» **WHAT YOU NEED TO DO**:
Write down the passage of the Iditarod volunteer account below from "Sun 3/13 – Teams" to "over the summer!).", word for word.

» **TEXT FOR ANALYSIS**:
┌──
Sat 3/12 – Justin & I were back on the clock around 11am, and mushers trickled through until our shift ended around 4pm-ish, when we rested (slept?) until 9pm. Days and nights and days started to really blend. Thank goodness the sun kept shining because it did get a bit colder as we headed into the weekend. A few mushers stood out, especially 22-year-old Hanna from Norway (who ended up finishing in 19th place as rookie of the year!). We were chatting a lot with her as she was getting ready to leave, and her fortitude just amazed us. The teams were really starting to slow down at this point, so we got to go back to sleep around 11pm. We got back up at 4am to check the status, and there wasn’t anyone coming in. So we slept some more until 6am.
Sun 3/13 – Teams rolled in throughout the day, so we had on and off work, although I remember taking at nap from 2pm-4pm. A musher (Josh) decided to scratch, and we spent a lot of time gabbing with him. It’s really hard to get this far, and have to throw in the towel, but he could tell his dogs just weren’t having fun anymore. I can’t remember much else that happened that day. Notable mushers were the Bennington twin sisters and Jeff King (a name many people know since he has run 30 Iditarods). We talked with Jeff for a bit, as he lives in our community (and he bought my book over the summer!).
Mon 3/14 – We were up intermittently through the night for a team coming in and cleaning up, then we went back to sleep from 4:30-11am. The rest of the day we were waiting for the last three teams, one of which was Yuka Honda who lives in June Creek (near Healy). It was fun to talk with her. Our last team to come through was a woman who runs the race with Siberian Huskies. Her family has been doing it for decades. The dogs are much smaller, and thrive in colder temps. She left at 7pm, which meant we could really start cleaning up.
Tues 3/15 – Our flight wasn’t until 2:30pm, so we had plenty of time for cleanup. Justin started feeling very ill around 10am. His Crohn’s can often equal diarrhea, but this was different than Crohn’s. We landed and got settled at the hotel in Anchorage by 7pm, but he couldn’t keep any food down. So I convinced him to let me take him to the hospital Wednesday. They ran all sorts of tests—giardia, e coli, salmonella, norovirus—and couldn’t pinpoint it and said he’d just have to let it run its course through his system. It wasn’t until later that I came down with the same bug, as well as Dan & Dave, the 2 other trail crew peeps. We all guess it came from the dogs, but they are too cute to stay mad at.
Like I said, it was AH-mazing to be a part of the shenanigans. It’s nothing short of a logistical nightmare flying people, dogs, food and supplies to all the remote checkpoints on time through all weather. There are literally 1000s of volunteers behind the scenes making it happen and it’s nearly unbelievable.
The other thing to note, the sled dogs love their job! They might look lean, but they are 4-legged beasts. There are multiple vets at each checkpoint making sure the dogs are healthy enough to continue. And if a dog doesn’t want to pull a sled, he/she simply will not pull the sled. And the mushers love their dogs. One observation: the mushers take better care of the dogs than they do themselves. If a musher spent 5 hours at our checkpoint, at least 3 of those were spent getting the dogs fed and bedded down for a rest, massaging the dogs’ paws when they wake up and putting on new booties, and all other dog care. The musher will eat something, repair any gear and maybe rest, but it’s all about the dogs.
Now, will we learn to love the smell of wet dogs? No. But how could you not fall in love with those piercing white & blue eyes and fat tongues hanging out of the crease of their mouth? We’ll be back again next year, Iditarod.
└──
» **LISTED ENTRIES**:
┌──
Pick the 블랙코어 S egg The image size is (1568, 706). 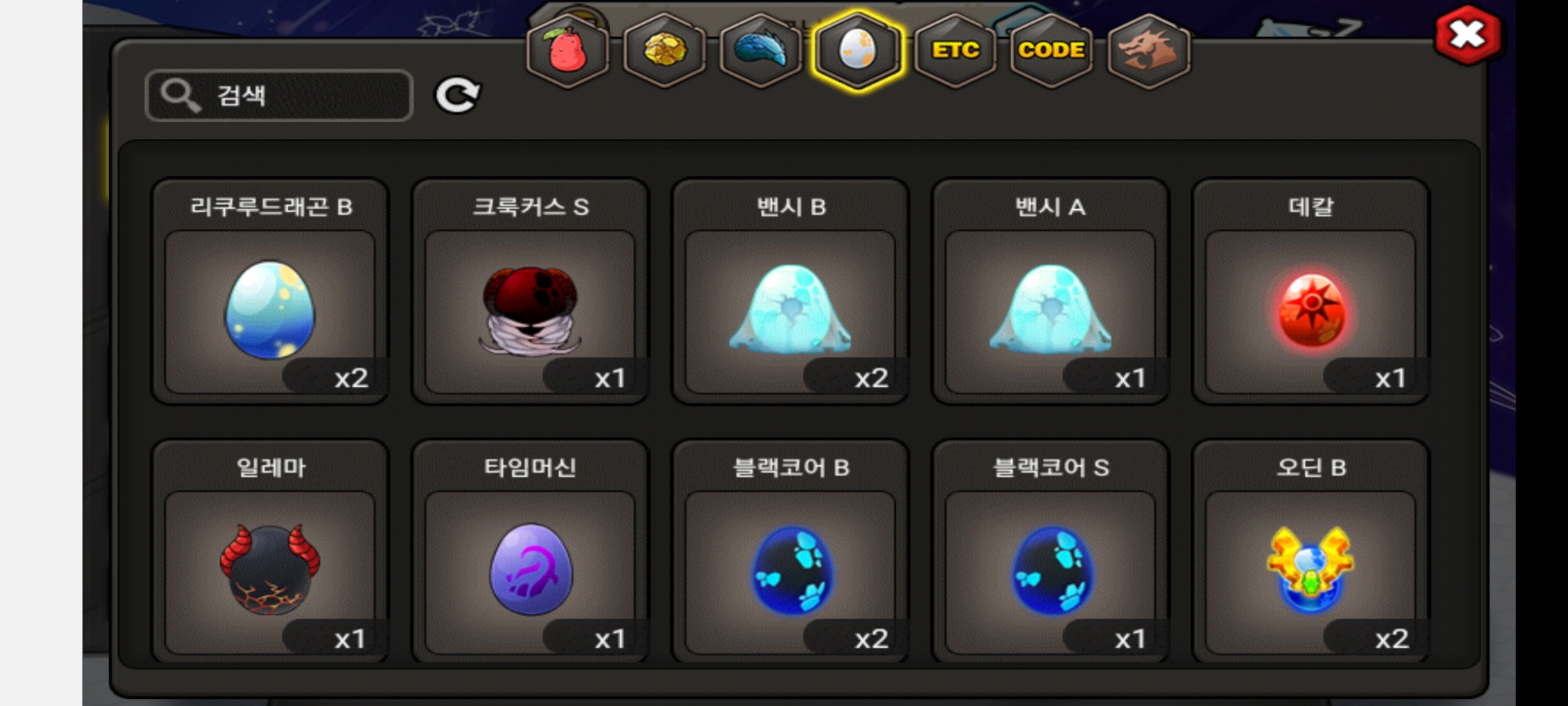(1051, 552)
└──
┌──
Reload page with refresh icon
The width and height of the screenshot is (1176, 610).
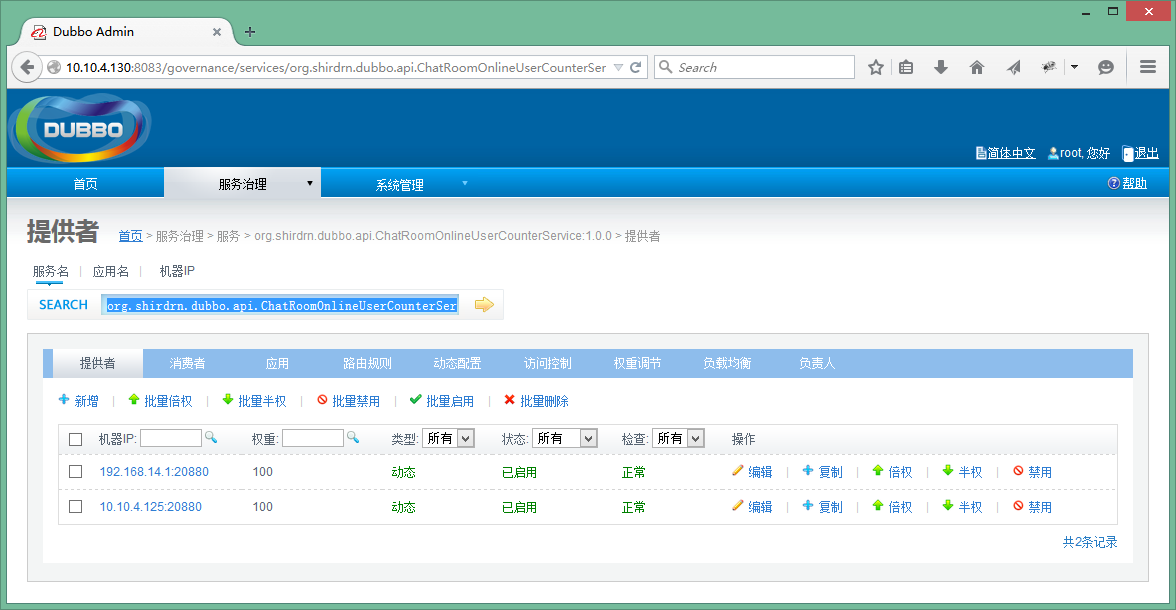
└──
» **YOUR SOLUTION**:
Sun 3/13 – Teams rolled in throughout the day, so we had on and off work, although I remember taking at nap from 2pm-4pm. A musher (Josh) decided to scratch, and we spent a lot of time gabbing with him. It’s really hard to get this far, and have to throw in the towel, but he could tell his dogs just weren’t having fun anymore. I can’t remember much else that happened that day. Notable mushers were the Bennington twin sisters and Jeff King (a name many people know since he has run 30 Iditarods). We talked with Jeff for a bit, as he lives in our community (and he bought my book over the summer!).